After the lodging of the application, the court shall examine whether the preliminary injunction is in accordance with the object pursued by the applicant and that there is just cause and legitimate interest in the application.

Moreover, the implementation of the Directive 2014/104/EU introduced specific regulation regarding the disclosure of evidence in order to bring legal action for damages arising from infringements of the competition law.

In this case, the evidence requested may refer to (i) the identification of the infringers and aggrieved parties, (ii) the infringement itself, or (iii) the identification, volume and prices of the products and services affected by the infringement.

Disclosure or preliminary injunction under SCPA is very limited and does not include the taking of witness testimonies.

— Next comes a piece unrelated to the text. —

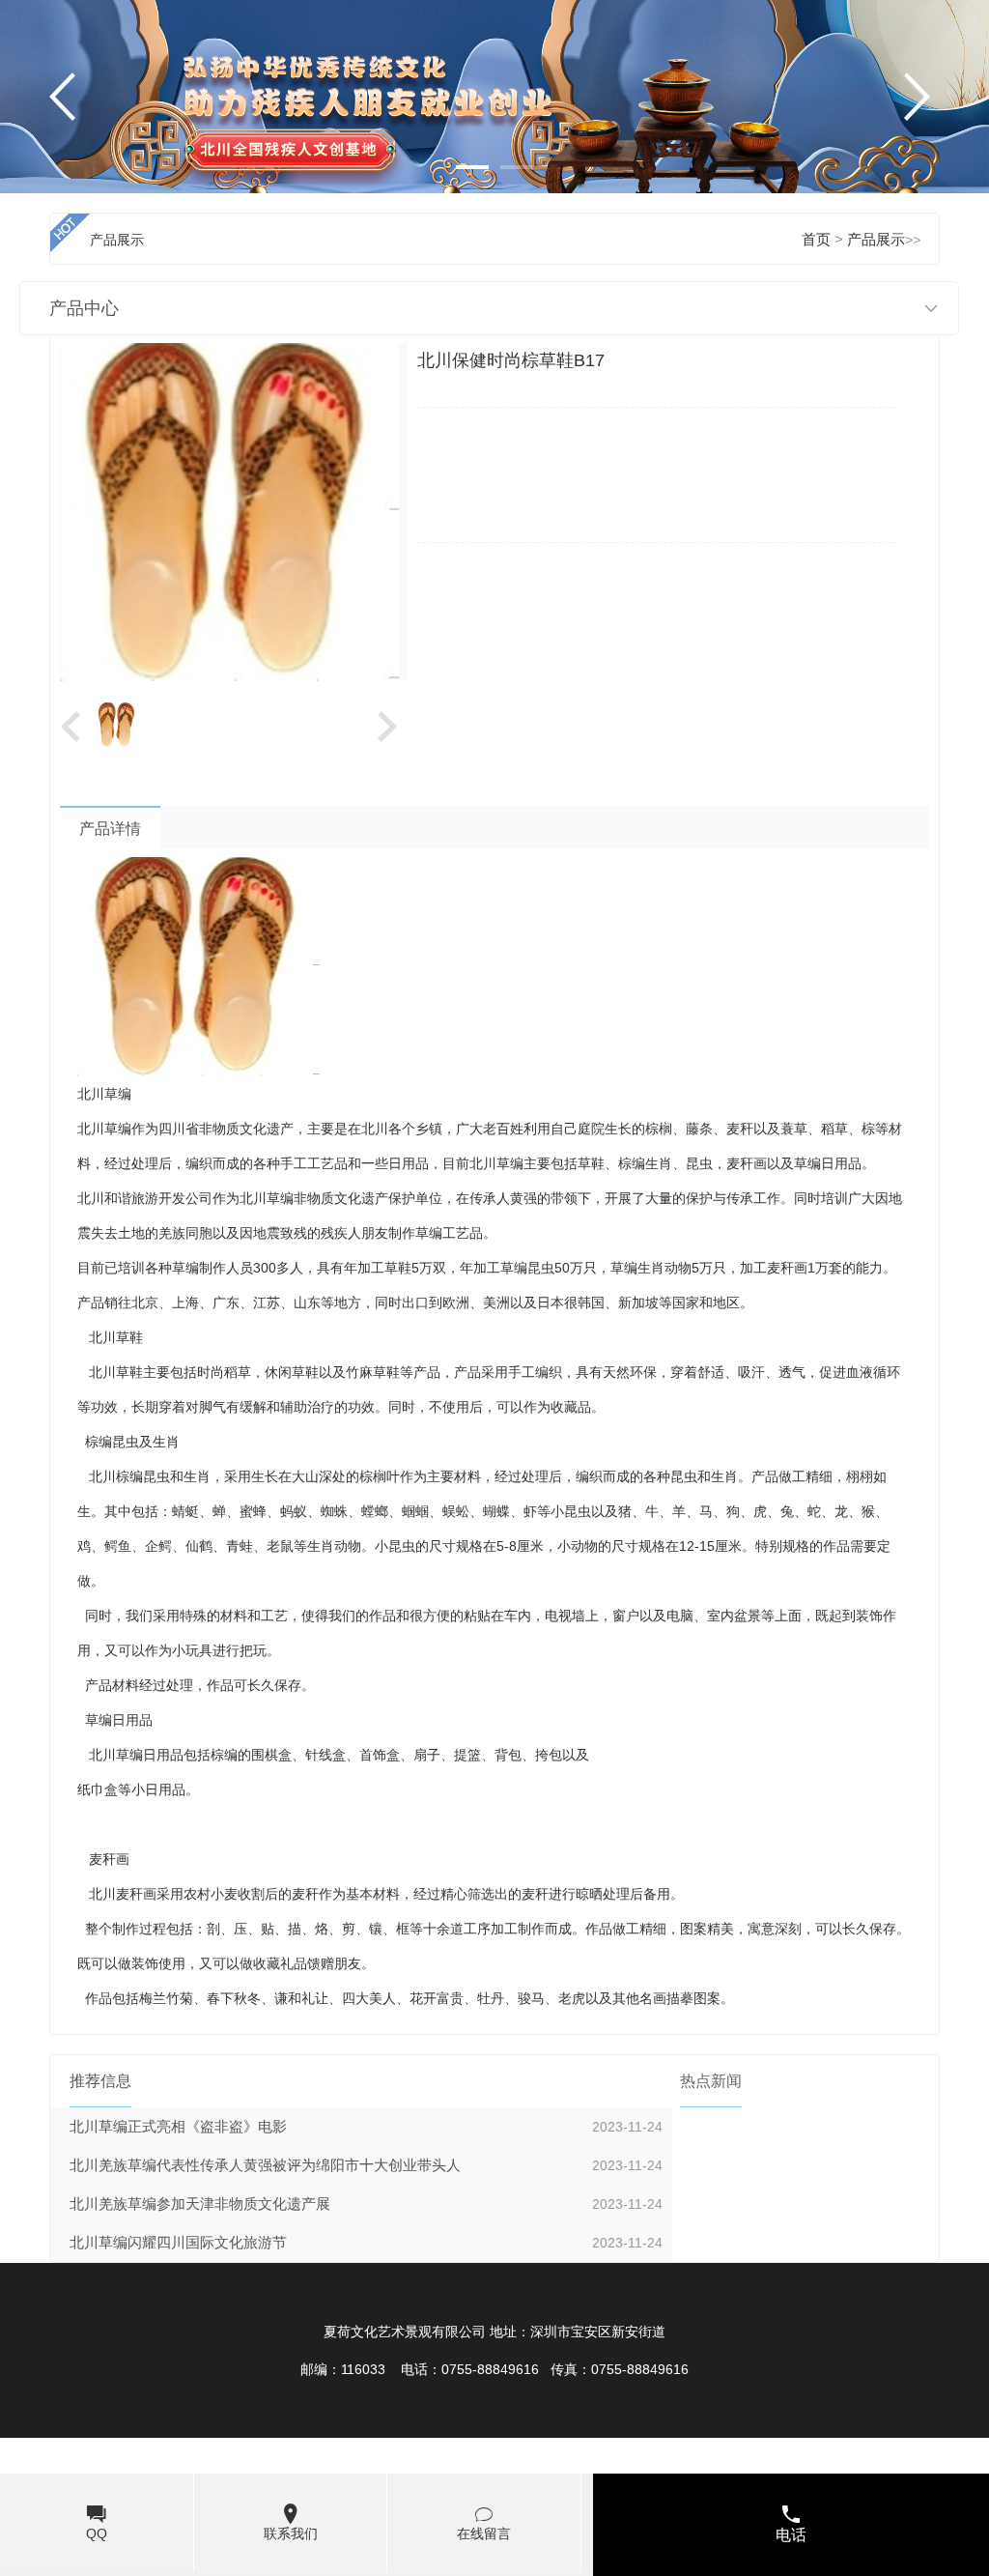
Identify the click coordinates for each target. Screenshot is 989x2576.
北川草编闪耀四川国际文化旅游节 (178, 2242)
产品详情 (110, 828)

The exhibition of documents is always administered by the court.

The party against whom the preliminary injunction is lodged may object to the injunction on the grounds that it is not justified. In this case, parties shall be summoned to attend a hearing after which the court shall issue a decision.

In addition, when it comes to injunctions regarding legal action for damages arising from infringements of competition law, the SCPA foresees the possibility of (i) removing sensitive sections, (ii) limiting the number of people that can examine the documentation, (iii) instructing experts to produce summaries of the information in an aggregated non-confidential form.

The party who is filing a preliminary injunction shall cover the costs incurred by individuals who participate in the injunction. For this purpose, the party shall provide a security when filing the preliminary injunction.

With the limitations set forth above, it is possible to file a preliminary injunction against third parties in some cases if they are in possession of the document to be exhibited, provided it is duly identified. For instance, case no. (ii) described above.

The injunction proceedings are the same regardless of the person against whom it is filed.

Under Spanish jurisdiction, discovery is not allowed and disclosure is limited to certain cases and documents (see above, section 5.2 Discovery and Third Parties).

Parties are not obliged to disclose documents that have not been requested by the counterparty and admitted by the court either during the preliminary injunction proceedings or proposed and admitted during the hearing that takes place after the filing of the lawsuit.

See section 5.1 Discovery and Civil Cases and section 5.3 Discovery in Your Jurisdiction.

Spain recognises the concept of legal privilege in the Organic Act on Judiciary Power. As a rule, communications between an attorney and their client are confidential and therefore an attorney shall not be compelled to declare any facts or news that come to their knowledge due to their professional activity.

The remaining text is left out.